A saved set of actions — set status, assign, tag, send a canned reply — applied to a ticket in one click.
Macros bundle the reply with its housekeeping. Where they end and automation begins is covered in macros, canned replies, and automations.
How it works
A macro packages several actions an agent would otherwise do by hand into a single named shortcut. A "Refund approved" macro might insert the reply text, set the status to pending, tag the ticket refund, and assign it to the billing queue — all at once. The agent stays in control: a macro runs only when someone applies it, and they can edit the inserted reply before sending.
Macro vs canned response vs automation
- A canned response is just saved text — it types the reply for you and nothing else.
- A macro is a canned response plus housekeeping: status, tags, assignment, and the reply together, run on demand.
- Automation is the same idea without a human — rules that fire on an event or condition with no one clicking.

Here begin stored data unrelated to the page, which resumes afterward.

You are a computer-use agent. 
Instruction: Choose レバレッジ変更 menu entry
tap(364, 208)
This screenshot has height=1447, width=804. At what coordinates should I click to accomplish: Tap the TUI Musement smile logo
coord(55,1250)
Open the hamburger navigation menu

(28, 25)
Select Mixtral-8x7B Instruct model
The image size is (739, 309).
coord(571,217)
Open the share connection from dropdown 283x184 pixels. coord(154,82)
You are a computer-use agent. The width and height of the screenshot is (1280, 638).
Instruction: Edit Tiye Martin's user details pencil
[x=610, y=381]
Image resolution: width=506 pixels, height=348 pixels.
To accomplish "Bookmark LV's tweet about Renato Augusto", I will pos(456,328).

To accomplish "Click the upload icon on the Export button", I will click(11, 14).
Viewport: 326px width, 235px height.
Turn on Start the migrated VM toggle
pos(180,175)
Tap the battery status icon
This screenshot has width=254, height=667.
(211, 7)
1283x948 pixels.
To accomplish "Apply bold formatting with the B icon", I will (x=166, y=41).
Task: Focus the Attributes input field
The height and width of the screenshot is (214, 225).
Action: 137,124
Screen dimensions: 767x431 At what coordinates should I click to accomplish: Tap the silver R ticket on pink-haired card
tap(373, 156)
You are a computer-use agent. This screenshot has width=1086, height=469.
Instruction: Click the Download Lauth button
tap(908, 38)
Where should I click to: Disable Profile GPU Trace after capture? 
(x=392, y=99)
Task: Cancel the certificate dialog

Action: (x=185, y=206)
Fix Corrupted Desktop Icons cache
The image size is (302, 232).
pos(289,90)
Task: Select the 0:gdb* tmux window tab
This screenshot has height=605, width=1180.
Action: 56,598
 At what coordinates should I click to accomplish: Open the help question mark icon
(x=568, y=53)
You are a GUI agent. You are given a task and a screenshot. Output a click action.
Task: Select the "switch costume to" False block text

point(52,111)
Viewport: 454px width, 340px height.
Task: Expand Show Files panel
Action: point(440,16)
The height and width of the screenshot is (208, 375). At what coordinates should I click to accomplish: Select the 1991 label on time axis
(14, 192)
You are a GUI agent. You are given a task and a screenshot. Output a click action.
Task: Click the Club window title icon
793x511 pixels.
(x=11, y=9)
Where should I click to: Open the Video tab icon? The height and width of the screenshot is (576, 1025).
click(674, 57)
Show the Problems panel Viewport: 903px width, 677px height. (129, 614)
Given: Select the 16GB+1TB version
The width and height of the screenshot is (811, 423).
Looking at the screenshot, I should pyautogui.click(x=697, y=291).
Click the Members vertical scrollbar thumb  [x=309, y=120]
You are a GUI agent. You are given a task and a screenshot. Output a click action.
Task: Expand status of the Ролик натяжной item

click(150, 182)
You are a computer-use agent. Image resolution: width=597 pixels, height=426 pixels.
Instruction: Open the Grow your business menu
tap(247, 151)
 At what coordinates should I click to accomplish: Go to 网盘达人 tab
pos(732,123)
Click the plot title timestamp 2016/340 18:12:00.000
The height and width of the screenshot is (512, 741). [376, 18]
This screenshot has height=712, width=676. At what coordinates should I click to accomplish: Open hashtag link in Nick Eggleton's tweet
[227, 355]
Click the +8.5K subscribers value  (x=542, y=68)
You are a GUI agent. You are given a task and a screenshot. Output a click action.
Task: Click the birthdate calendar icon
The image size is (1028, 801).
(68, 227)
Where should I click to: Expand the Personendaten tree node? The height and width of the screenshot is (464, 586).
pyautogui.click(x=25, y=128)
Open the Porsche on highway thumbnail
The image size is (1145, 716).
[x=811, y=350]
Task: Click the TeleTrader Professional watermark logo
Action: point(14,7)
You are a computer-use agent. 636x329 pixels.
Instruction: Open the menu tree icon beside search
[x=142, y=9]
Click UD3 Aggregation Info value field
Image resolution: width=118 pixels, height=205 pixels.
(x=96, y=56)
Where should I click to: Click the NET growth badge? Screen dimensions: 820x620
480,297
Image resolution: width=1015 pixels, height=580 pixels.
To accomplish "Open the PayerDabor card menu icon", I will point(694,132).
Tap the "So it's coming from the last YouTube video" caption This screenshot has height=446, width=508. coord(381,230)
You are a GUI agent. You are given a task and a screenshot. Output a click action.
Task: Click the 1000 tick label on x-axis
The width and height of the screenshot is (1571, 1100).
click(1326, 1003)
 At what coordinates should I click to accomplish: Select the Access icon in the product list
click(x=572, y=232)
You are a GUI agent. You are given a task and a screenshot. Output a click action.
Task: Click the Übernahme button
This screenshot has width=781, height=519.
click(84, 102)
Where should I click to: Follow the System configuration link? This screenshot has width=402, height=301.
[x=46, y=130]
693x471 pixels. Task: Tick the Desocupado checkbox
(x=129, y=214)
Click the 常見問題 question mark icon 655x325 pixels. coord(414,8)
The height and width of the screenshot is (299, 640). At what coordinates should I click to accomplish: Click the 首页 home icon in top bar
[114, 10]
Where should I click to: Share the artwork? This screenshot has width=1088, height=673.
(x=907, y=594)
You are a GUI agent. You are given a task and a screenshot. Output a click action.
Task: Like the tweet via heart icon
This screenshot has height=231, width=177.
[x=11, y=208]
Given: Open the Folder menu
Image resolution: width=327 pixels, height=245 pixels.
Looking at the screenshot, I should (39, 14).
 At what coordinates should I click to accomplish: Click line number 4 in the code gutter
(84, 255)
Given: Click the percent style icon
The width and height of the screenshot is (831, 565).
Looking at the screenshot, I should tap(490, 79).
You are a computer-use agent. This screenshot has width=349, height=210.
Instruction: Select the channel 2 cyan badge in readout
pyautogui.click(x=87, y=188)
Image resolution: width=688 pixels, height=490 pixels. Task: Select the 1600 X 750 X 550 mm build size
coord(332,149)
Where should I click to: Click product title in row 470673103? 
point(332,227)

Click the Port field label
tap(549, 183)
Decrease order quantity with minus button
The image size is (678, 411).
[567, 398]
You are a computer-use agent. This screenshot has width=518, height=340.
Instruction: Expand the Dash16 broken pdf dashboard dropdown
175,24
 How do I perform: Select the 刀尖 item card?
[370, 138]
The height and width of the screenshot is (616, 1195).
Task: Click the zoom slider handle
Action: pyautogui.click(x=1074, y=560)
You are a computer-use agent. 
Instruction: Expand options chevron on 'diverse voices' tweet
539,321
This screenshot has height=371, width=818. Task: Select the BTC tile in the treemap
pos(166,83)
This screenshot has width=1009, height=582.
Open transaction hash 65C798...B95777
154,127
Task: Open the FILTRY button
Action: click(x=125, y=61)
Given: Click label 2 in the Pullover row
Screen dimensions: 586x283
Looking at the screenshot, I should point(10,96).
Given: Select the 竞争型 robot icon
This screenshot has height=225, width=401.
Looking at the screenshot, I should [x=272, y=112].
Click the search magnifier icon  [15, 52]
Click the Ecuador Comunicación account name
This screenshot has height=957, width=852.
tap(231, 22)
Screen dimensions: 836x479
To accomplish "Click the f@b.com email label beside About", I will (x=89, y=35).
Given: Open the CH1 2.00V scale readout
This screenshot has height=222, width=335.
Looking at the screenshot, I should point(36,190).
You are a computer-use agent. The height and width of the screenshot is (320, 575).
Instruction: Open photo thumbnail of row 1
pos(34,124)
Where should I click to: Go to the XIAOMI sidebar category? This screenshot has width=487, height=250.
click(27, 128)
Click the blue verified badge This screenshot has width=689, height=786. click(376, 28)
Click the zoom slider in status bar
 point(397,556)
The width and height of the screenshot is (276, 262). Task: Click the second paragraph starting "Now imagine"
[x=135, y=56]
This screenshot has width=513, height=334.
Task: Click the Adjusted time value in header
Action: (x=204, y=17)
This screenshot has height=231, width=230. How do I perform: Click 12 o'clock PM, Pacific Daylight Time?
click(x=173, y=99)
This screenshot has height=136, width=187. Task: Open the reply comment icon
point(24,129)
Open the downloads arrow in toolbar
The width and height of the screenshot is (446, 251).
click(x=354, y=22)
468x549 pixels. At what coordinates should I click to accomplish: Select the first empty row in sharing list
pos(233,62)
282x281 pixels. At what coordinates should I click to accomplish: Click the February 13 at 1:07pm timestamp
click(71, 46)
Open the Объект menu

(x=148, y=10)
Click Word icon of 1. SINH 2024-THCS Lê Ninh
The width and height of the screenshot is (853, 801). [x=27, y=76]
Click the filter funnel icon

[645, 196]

The line that matters: a macro is agent-triggered, automation is event-triggered. If you find a macro being applied to nearly every ticket of a type, that's a signal to promote it into an automation.
Common pitfalls
Macros drift. A team that builds a "Shipping delay" macro and then changes its return policy can leave the macro quoting the old terms for months. Review them on a schedule, keep the library small enough that agents can find the right one, and avoid near-duplicates that send subtly different answers to the same question.
How Cherryrise handles it
In Cherryrise, macros bundle a reply with status, tag, and assignment changes applied in one click, and they share an engine with rule-based automation — so a macro you run by hand today can become a rule that runs itself tomorrow.